For companies that offer High Deductible Health Plan (HDHP) with a Health Savings Account (HSA), both the company and their employees can save.
For the company, any contributions made to the employees account is deductible.
For the employee, the company contributions are not taxable income and the employee contributions to the plan are also a tax deduction- though there is a limit: in 2015 the self-only plan contributions were limited to $3,350 and the family plan were limited to $6,650, though those over 55 years of age can contribute an additional $1000 under either plan. In 2016 these limits are moving up to $6750 for the family with no change to the individual plan. Be careful of excess contributions are there are penalties if not withdrawn in time. For 2015 contributions, contributions can be made up until April 15, 2016 and still be included.
Withdrawals from the HSA for qualified medical expenses are not taxable and you can keep the money in the plan indefinitely. These accounts act as tax free savings. You can also roll-over funds from one HSA to without being taxed.
There are special rules for partnership contributions to partners and S-Corp contributions to shareholders. Contributions from a partnership to a partner are generally treated as a distribution and are not included in the partner's gross income. However, contributions to a partner's HSA for services rendered are guaranteed payments which would be a deduction for the partnership but gross income to a partner, though the partner can deduct the contributions made to their HSA.
Similarly, contributions by an S corporation to a 2% and higher shareholder-employee's HSA for services rendered are also treated as guaranteed payments with the same tax treatments as described above.
See IRS Publication 969 for more information.
Did you know? A tax credit is available to small business employers for the first two years in which they purchase health insurance through the government exchange (SHOPs).
Companies with less than 25 full-time equivalent (FTE) employees
The average employee salary is $50,000 per year or less
The company pays at least 50% of FTEs’ premium costs
The company offers coverage to FTEs through the SHOP Marketplace- the company is not required to offer coverage to those employees working less than 30 hours per week.
The tax credit is worth up to 50% of the company contribution toward the FTEs’ premium costs. For a non-profit employer, the credit is worth up to 35% of the contribution.

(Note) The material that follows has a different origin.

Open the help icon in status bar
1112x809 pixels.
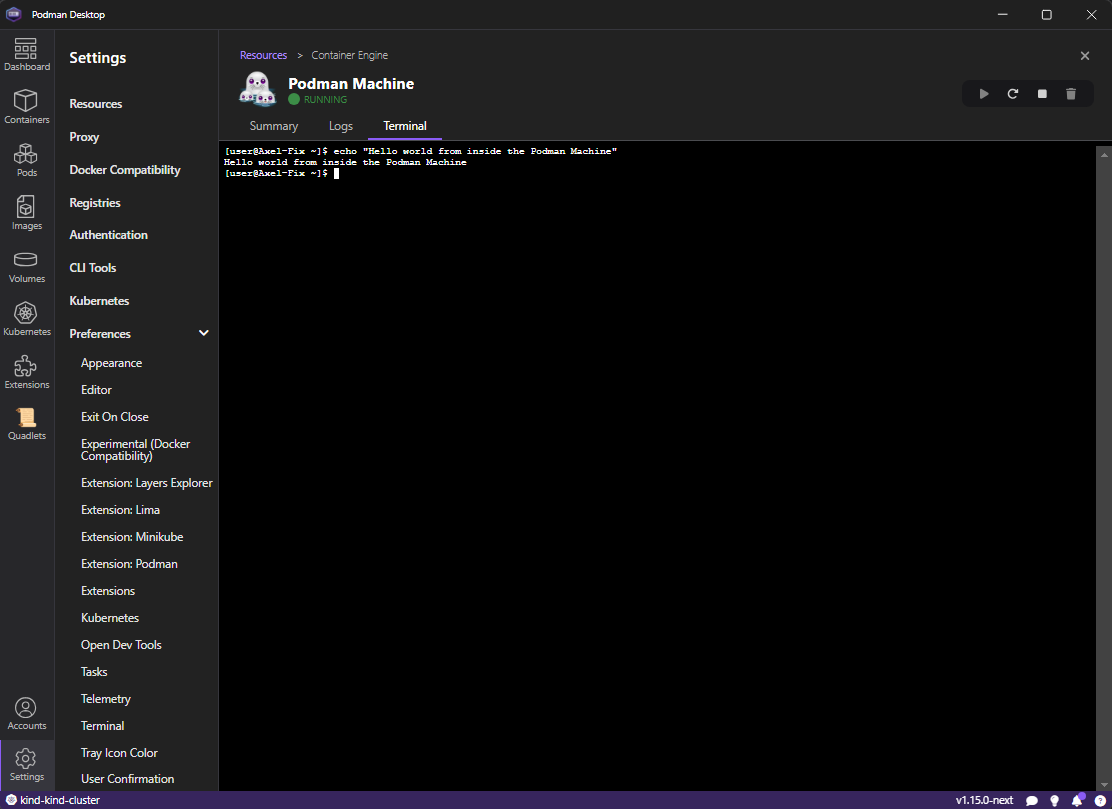pyautogui.click(x=1098, y=800)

Find out more at https://www.healthcare.gov/small-businesses/
An Archer MSA is a tax-exempt trust account held with a bank or an insurance company in order to save money for future medical expenses. Benefits:
You can claim a tax deduction for contributions you make.
The interest or other earnings on the assets in your Archer MSA are tax free.
Distributions are tax free if you pay qualified medical expenses.
Like an HSA, the contributions remain in your account until you use them.
An Archer MSA is not tied to a particular employer but stays with you even in retirement.
To qualifying for an Archer MSA you must be either:
An employee (or the spouse of an employee) of a small employer with a
A self-employed person (or the spouse of a self-employed person) who maintains a self-only or family HDHP.
You have no other health or Medicare coverage except what is permitted under “Other health coverage”, which includes long term care coverage, disability, dental and vision.
For more on Archer MSAs see pages 11-14 of IRS Publication 969.
Keep in mind that there is also still an option for lower income individuals to purchase through the Marketplace and qualify for a subsidy if none of the above options are available. To not have insurance can really cost you.
In 2015 the penalty rose to $325 per adult or 2% of household income. In 2016, the amounts are $695 per adult, $347.50 per child under 18, or 2.5% of household income, at a maximum of $2,085. For partial year coverage, the fee is 1/12 of the annual amount for each month you (or your dependents) don’t have coverage. There is an exemption if you’re uncovered only 1 or 2 months where you will not have a penalty.